-- Exercise data follows --

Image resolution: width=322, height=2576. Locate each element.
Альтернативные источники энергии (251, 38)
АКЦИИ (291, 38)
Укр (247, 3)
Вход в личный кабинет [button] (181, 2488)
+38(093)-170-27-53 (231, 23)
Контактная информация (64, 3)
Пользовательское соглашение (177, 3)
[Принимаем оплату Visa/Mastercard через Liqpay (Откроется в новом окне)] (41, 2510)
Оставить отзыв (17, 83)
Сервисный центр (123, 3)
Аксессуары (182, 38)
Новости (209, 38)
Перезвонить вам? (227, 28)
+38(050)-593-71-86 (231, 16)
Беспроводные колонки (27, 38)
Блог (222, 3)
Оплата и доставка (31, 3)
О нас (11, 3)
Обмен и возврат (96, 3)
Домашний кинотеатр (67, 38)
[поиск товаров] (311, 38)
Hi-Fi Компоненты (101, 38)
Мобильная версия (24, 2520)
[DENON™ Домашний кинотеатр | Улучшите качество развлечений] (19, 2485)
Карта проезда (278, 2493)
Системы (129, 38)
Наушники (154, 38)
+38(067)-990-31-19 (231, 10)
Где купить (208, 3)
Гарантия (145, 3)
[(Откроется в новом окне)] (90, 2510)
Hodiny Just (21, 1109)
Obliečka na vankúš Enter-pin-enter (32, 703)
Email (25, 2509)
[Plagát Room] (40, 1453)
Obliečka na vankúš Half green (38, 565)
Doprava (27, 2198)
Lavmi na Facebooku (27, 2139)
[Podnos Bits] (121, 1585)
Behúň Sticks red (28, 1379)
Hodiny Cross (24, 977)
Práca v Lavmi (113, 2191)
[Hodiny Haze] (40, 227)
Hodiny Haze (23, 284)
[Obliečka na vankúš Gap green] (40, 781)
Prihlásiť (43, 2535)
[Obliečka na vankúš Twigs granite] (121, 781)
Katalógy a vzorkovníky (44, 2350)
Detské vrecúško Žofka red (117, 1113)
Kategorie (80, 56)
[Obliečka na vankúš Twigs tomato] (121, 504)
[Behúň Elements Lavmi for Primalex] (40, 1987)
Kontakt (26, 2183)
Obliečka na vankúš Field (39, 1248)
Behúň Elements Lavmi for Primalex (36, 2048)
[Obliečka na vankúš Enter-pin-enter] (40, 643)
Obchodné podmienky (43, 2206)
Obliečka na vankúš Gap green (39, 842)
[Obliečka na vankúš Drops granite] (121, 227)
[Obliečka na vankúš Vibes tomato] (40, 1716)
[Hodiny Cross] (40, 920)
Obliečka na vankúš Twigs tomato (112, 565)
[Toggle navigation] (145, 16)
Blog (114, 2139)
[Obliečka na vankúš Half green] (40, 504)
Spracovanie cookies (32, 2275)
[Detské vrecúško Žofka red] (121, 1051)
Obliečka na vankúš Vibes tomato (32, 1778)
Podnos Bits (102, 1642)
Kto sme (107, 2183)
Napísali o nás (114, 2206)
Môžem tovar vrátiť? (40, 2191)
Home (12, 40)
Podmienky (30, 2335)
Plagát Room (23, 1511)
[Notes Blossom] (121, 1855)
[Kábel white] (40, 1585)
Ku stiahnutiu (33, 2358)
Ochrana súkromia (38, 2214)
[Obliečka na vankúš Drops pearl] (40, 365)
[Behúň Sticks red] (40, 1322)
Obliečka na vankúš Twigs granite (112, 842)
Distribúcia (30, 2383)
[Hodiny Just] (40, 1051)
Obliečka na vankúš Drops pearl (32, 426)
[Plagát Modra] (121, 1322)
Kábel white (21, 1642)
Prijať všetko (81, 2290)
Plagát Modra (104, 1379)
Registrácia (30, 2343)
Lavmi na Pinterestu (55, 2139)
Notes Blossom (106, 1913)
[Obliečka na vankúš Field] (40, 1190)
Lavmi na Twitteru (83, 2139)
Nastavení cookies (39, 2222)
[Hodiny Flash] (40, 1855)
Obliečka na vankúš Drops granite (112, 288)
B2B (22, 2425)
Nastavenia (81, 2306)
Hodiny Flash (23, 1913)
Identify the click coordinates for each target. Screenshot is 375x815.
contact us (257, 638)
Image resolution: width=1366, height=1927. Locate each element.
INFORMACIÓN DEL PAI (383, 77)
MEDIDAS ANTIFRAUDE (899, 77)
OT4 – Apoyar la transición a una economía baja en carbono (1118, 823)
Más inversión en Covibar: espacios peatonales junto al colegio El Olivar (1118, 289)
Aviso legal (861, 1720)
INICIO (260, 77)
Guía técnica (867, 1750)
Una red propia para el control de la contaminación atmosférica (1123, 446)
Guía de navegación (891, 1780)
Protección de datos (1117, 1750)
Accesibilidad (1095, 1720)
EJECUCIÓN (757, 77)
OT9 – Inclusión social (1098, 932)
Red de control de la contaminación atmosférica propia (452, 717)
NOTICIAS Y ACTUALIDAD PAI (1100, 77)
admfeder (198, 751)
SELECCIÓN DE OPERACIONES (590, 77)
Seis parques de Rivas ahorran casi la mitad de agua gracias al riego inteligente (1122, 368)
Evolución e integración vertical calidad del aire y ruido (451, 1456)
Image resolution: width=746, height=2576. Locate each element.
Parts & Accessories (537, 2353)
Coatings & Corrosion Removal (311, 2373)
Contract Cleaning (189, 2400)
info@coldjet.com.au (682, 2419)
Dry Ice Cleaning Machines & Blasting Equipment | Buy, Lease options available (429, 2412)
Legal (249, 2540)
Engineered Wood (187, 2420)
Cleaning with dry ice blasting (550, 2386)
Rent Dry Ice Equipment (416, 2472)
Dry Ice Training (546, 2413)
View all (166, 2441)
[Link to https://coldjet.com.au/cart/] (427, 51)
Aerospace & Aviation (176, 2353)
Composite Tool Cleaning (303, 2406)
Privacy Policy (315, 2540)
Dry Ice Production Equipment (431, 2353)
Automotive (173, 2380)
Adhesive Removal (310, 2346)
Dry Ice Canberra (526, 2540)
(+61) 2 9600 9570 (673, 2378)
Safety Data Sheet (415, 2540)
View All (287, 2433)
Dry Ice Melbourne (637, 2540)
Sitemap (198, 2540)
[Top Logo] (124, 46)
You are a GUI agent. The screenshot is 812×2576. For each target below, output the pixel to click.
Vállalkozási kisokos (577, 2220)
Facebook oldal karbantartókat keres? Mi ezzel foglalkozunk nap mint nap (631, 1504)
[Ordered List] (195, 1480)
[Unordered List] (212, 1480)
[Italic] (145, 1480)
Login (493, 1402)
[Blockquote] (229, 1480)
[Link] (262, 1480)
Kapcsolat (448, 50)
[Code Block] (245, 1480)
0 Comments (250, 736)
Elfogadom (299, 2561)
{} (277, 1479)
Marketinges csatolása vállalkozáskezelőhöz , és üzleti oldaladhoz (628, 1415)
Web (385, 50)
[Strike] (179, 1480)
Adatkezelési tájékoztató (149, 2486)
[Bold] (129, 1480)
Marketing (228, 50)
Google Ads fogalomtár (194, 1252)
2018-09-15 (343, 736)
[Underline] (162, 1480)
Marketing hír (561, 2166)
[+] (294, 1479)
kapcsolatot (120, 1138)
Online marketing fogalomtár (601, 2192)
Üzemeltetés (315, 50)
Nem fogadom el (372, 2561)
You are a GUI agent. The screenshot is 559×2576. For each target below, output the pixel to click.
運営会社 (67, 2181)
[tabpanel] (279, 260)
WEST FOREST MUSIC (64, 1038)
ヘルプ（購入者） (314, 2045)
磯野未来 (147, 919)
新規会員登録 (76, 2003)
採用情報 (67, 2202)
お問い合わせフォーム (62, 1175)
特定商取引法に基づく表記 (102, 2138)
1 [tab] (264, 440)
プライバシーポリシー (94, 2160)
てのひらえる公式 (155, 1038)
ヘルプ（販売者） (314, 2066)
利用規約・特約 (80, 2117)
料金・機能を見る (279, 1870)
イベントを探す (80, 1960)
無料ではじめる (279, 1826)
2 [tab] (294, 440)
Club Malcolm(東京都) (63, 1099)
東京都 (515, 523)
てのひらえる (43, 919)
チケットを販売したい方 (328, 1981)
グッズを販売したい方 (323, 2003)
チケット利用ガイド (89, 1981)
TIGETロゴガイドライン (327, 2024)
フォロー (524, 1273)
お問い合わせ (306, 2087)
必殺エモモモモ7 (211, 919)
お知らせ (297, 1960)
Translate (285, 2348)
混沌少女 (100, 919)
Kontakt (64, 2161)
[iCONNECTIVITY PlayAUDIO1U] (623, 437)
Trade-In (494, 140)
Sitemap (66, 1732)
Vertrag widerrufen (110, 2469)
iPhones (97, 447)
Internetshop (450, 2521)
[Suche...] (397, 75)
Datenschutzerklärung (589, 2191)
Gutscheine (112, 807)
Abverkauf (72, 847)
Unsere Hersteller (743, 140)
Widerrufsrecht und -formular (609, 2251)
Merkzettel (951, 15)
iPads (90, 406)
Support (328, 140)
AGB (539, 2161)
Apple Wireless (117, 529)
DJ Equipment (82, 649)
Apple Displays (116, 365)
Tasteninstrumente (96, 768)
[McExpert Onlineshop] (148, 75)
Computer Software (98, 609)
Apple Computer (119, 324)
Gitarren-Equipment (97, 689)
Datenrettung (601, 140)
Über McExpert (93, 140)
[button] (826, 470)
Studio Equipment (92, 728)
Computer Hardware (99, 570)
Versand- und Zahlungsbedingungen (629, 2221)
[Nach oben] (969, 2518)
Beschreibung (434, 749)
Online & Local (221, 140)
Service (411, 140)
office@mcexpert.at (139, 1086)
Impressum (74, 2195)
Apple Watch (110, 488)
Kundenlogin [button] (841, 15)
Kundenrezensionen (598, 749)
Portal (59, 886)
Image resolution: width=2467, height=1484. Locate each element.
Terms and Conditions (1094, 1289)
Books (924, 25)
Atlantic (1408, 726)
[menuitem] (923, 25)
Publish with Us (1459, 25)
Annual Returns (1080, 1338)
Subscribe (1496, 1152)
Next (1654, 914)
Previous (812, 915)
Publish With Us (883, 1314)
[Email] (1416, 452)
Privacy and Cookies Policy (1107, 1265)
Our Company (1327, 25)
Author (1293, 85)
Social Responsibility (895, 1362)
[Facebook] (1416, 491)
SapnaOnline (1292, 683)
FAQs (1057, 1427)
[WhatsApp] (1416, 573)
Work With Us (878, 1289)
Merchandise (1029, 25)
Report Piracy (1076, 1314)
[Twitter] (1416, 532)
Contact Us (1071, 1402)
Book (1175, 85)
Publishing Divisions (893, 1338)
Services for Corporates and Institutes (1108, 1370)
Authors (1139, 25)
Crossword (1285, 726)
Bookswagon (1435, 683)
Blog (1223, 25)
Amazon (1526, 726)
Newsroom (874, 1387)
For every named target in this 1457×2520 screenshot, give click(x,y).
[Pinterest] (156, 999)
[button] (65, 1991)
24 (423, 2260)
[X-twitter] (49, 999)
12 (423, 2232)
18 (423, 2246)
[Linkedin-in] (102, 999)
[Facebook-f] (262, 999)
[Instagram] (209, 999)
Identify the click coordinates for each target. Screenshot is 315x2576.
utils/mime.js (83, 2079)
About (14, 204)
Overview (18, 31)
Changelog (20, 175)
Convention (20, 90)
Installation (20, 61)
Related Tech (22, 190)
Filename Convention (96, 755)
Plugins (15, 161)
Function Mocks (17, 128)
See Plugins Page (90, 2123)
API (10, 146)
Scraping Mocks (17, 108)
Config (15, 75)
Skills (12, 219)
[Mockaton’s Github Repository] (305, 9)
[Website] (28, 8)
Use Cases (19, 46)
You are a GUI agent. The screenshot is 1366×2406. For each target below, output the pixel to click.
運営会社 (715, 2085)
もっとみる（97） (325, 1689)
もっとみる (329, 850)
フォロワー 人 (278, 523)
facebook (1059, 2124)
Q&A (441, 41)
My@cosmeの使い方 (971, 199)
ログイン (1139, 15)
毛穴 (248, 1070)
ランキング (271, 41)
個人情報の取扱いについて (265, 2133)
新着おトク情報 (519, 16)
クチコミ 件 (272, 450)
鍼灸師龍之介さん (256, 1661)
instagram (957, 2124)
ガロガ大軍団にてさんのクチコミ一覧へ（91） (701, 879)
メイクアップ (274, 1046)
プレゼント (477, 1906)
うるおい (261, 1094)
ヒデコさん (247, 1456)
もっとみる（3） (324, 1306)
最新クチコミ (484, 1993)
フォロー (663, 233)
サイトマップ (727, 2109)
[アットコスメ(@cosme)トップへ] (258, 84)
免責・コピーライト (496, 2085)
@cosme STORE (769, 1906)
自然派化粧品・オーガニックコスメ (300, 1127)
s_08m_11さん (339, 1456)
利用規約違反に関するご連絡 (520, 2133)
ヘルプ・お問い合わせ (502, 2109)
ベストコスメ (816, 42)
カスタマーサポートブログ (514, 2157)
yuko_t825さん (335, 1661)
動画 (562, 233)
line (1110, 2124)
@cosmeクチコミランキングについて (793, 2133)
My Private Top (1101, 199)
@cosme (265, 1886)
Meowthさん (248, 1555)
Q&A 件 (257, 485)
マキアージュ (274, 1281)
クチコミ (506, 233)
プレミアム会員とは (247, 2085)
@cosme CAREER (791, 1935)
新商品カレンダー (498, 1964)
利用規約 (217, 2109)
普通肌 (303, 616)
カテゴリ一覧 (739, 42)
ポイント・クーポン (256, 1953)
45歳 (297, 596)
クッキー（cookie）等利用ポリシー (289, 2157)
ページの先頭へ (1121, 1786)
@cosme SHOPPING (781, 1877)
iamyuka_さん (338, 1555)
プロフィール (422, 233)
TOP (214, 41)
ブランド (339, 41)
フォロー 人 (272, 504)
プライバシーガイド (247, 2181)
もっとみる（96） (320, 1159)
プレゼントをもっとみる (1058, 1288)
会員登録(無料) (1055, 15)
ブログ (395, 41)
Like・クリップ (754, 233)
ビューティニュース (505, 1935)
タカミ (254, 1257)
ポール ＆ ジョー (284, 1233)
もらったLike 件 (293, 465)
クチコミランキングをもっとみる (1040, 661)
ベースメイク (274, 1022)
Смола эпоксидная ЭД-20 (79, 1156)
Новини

-- Exercise data concluded --

- _Directions for this task_
Would you copy every line of the entries that includes the word "agent"?

- _Expected answer_
You are a GUI agent. The screenshot is 812×2576. For each target below, output the pixel to click.
You are a GUI agent. The screenshot is 559×2576. For each target below, output the pixel to click.
You are a GUI agent. The screenshot is 1366×2406. For each target below, output the pixel to click.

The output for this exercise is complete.